Later, the Zohar gives specific names to some of the qlippot, relaying them as counterparts to certain sephirot: Mashchith ( mašḥīṯ, "destroyer") to Chesed, Aph ( ʾap̄, "anger") to Gevurah, and Chemah ( ḥēmā, "wrath") to Tiferet. It also names Avon, ( ʿāvōn, "iniquity"), Tohu ( ṯōhū, "formless"), Bohu ( ḇōhū, "void"), Esh ( ʿēš, "fire"), and Tehom ( təhōm, "deep"), but does not relate them to any corresponding sephira. Though the Zohar clarifies that each of the Sephirot and Qlippot are 1:1, even down to having equivalent partzufim, it does not give all of their names.

In Lurianic Kabbalah

In the Kabbalistic cosmology of Isaac Luria, the qlippot are metaphorical "shells" or "peels" surrounding holiness. They are the innate spiritual obstacles to holiness, and receive their existence from God only in an external and circumstantial manner, rather than an internal and direct manner. In this sense, qlippot have a slightly beneficial function, as much like a peel protects a fruit, so do the qlippot technically prevent the flow of Divinity (revelation of God's true unity) from being dissipated as it permeates throughout the various facets of Creation. Nevertheless, as a consequence, the qlippoth conceal this holiness, and are therefore synonymous with what runs counter to Jewish thought, like idolatry, impurity, rejection of Divine unity (dualism), and with the Sitra Achra, the perceived realm opposite to holiness. Much like their holy counterparts, qlippot emerge in a descending seder hishtalshelus (Chain of Being) through Tzimtzum (God's action of contracting His Ohr Ein Sof, "infinite light", in order to provide a space for Creation).  Kabbalah distinguishes between two "realms" in qlippot, three completely impure qlippot ( haṭmēʾōṯ, literally "the unclean [ones]") and the remainder of intermediate qlippot ( nōgah, literally "light"). The qlippot nogah are "redeemable", and can be refined and sublimated, whereas the qlippot hatme'ot can only be redeemed by their own destruction. 
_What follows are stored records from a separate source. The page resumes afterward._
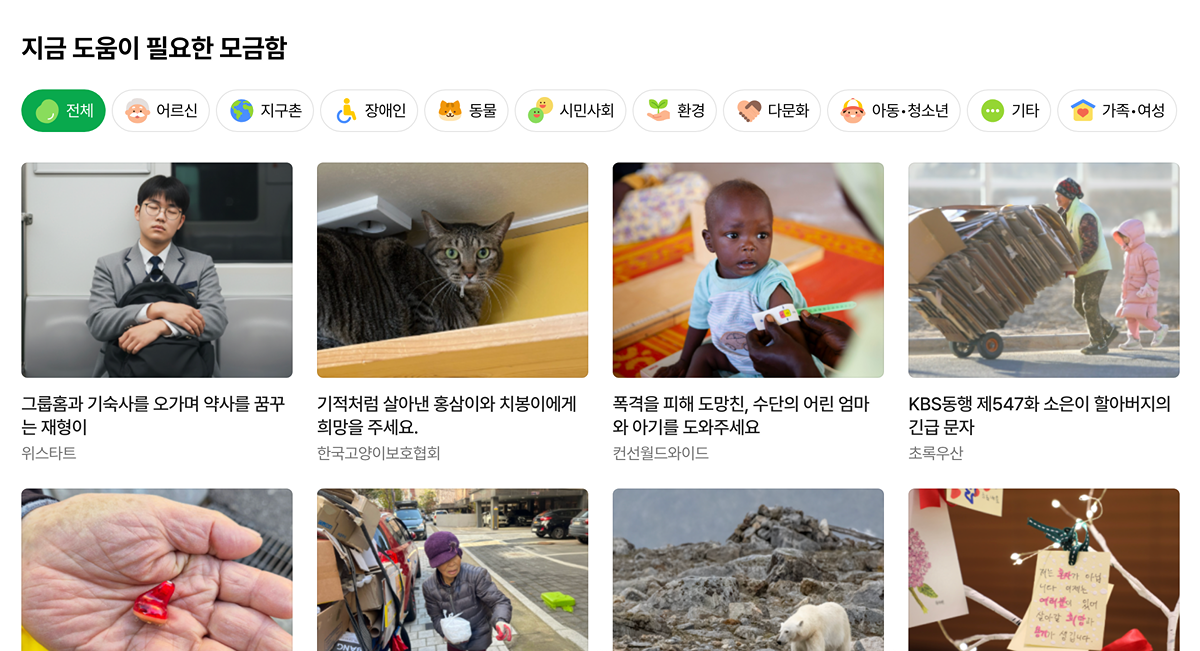Click the 지구촌 globe icon
Screen dimensions: 1200x651
tap(242, 111)
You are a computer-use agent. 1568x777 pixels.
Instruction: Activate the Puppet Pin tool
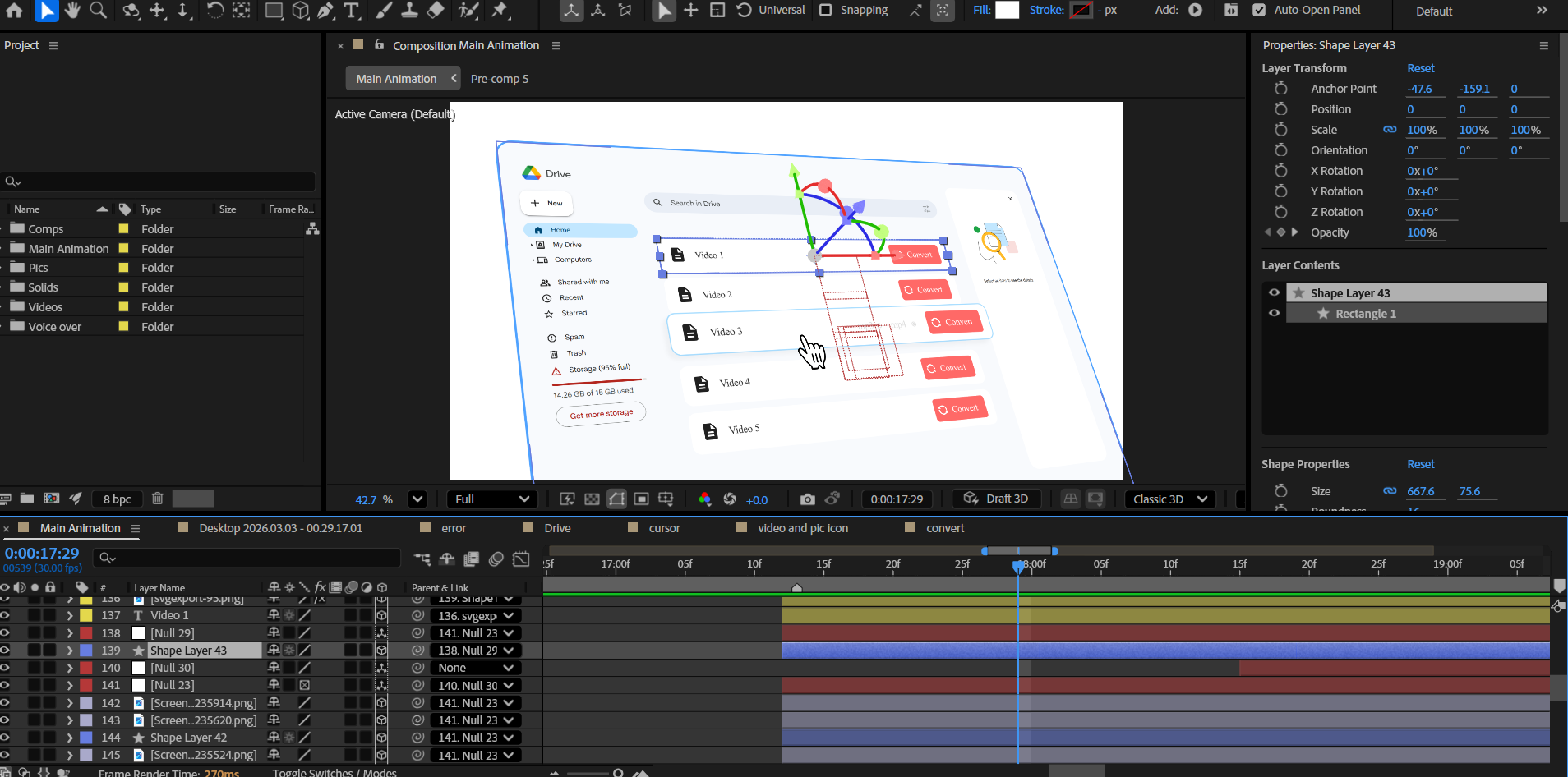[500, 10]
Similar to a certain interpretation of the Kabbalistic Tree of Life, the qlippoth are sometimes imagined as a series of concentric circles which surround not just aspects of God, but also one another. Their four concentric terms derived from various phrases used in Ezekiel's famous vision of the Throne of God (Ezekiel 1:4), itself the focus of a school of Jewish mystic thought, "And I looked and behold, a whirlwind came out of the north, a great cloud, and a fire infolding itself, and a brightness was about it..." The whirlwind, great cloud, and infolding fire are associated with the aforementioned three "impure" qlippot, with the "brightness" associated with the "intermediate" qlippot. In medieval Kabbalah, it was believed that the Shekhinah (God's presence) is separated from the Sefirot by man's sins, while in Lurianic Kabbalah it was believed the Shekhinah was exiled to the qlippot due to the "shattering" of Divinity into Tohu and Tikun, which is a natural part of its cosmological model of Creation. This in turn causes the Sephirot's various "Sparks of Holiness" to be exiled in the qlippot as well, thereby causing these respective qlippoth to manifest as either the qlippot nogah or qlippot hatme'ot. From there, the qlippot nogah would be redeemed through the observance of mitzvah, whereas the qlippot hatme'ot would be indirectly "redeemed" through abiding by the negative prohibitions put forth by the 613 commandments. In addition to righteous living, genuine repentance also allows the qlippot to be redeemed, as it retrospectively turns sin into virtue and darkness into light, and thus deprives the qlippot of their vitality. According to  Lurianic Doctrine, when all the Sparks of Holiness are freed from the qlippot, the Messianic era will begin. 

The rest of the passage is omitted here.